Cohn, who funded the Cohn Jewish Student Center at Kent State University in 2009, was mortified by Trump’s comments, three people close to him said, and he has been bombarded with calls from friends asking him if he will leave.
Instead, the White House said Cohn plans to stay put and focus on advancing Trump’s economic agenda. It was unclear, though, how long Cohn will remain in the job or if he is still a leading candidate to be nominated as the next chairman of the Fed.
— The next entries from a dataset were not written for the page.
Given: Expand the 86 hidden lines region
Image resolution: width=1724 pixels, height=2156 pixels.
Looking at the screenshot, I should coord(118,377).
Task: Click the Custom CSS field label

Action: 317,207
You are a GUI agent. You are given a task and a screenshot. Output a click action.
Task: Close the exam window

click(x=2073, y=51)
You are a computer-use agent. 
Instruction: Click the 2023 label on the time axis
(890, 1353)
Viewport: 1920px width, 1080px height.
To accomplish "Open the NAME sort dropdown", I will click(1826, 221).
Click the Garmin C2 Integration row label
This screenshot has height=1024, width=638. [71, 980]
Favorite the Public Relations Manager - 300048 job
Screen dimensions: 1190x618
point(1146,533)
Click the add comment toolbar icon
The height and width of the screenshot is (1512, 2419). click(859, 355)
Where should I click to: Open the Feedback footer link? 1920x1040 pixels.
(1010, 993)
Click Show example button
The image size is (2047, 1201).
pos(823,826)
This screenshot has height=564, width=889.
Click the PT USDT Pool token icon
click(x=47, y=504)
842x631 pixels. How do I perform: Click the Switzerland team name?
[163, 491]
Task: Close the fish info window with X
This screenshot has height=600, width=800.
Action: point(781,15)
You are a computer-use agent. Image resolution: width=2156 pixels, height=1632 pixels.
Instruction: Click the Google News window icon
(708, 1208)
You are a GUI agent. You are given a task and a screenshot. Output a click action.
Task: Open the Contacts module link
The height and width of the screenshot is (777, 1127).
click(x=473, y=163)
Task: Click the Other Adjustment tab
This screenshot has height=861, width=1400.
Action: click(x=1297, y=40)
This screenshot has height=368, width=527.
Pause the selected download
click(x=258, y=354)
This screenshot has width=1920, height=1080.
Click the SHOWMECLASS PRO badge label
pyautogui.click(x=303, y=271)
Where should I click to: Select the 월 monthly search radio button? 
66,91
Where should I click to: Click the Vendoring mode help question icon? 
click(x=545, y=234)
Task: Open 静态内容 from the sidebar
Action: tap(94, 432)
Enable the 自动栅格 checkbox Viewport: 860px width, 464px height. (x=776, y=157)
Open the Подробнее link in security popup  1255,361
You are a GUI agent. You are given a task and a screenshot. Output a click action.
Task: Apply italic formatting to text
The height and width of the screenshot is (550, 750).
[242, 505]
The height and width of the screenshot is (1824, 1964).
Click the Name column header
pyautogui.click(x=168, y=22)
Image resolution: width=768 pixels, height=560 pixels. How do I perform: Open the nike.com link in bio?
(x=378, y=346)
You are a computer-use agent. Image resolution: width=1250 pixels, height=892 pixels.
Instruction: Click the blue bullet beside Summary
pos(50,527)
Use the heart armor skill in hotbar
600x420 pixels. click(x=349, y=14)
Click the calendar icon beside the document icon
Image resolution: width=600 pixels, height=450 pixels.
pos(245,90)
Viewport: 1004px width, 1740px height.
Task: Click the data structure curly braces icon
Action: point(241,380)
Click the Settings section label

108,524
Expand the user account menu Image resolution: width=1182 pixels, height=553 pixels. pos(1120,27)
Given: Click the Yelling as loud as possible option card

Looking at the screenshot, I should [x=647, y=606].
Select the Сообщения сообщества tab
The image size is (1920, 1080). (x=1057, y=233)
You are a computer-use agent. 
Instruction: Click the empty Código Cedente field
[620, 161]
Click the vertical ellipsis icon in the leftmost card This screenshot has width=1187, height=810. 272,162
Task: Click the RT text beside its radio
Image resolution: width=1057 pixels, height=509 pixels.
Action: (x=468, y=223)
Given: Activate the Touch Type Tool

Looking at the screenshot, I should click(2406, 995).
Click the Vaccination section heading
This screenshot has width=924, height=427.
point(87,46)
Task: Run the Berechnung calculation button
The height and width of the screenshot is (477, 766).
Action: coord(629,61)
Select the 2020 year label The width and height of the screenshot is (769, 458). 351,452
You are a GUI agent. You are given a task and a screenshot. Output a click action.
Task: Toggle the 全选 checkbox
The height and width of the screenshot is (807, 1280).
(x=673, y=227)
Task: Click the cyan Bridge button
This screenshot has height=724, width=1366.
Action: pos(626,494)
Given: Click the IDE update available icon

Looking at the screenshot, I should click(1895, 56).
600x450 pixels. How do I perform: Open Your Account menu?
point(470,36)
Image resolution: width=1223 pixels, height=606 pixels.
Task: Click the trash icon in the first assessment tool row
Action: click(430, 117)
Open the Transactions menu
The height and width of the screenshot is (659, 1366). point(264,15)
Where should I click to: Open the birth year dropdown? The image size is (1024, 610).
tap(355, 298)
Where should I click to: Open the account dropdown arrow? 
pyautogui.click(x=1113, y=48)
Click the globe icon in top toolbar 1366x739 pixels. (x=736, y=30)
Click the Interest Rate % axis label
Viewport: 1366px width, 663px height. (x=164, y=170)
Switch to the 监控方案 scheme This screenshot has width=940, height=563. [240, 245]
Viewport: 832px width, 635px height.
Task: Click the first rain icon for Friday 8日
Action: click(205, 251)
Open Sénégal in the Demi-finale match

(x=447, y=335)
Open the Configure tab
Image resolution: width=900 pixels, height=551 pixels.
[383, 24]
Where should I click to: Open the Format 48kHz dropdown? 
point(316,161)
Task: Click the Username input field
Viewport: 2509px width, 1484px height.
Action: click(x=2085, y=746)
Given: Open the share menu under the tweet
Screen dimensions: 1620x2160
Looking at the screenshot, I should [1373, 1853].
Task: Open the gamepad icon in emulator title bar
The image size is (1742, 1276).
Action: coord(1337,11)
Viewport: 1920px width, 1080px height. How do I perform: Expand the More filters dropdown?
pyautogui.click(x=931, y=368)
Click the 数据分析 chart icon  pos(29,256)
Worries on Thursday that Cohn might join the exodus of business leaders after two White House corporate advisory boards disbanded in the wake of Charlottesville helped send the Dow Jones industrial average down 274.14 points, the largest sell-off in three months. Investors feared the Trump administration might lose a leading architect of the president’s economic agenda just as it approaches a critical juncture.
The White House needs Congress to vote to raise the debt ceiling and clear the way for tax cuts in the next few weeks, measures that have split the Republican Party and could face cliffhanger votes.
Without Cohn, “a very solid stabilizing force in the West Wing will be lost,” said Camden Fine, chief executive of the Independent Community Bankers of America, a trade group in frequent contact with the Trump administration. “Bottom line — not good.”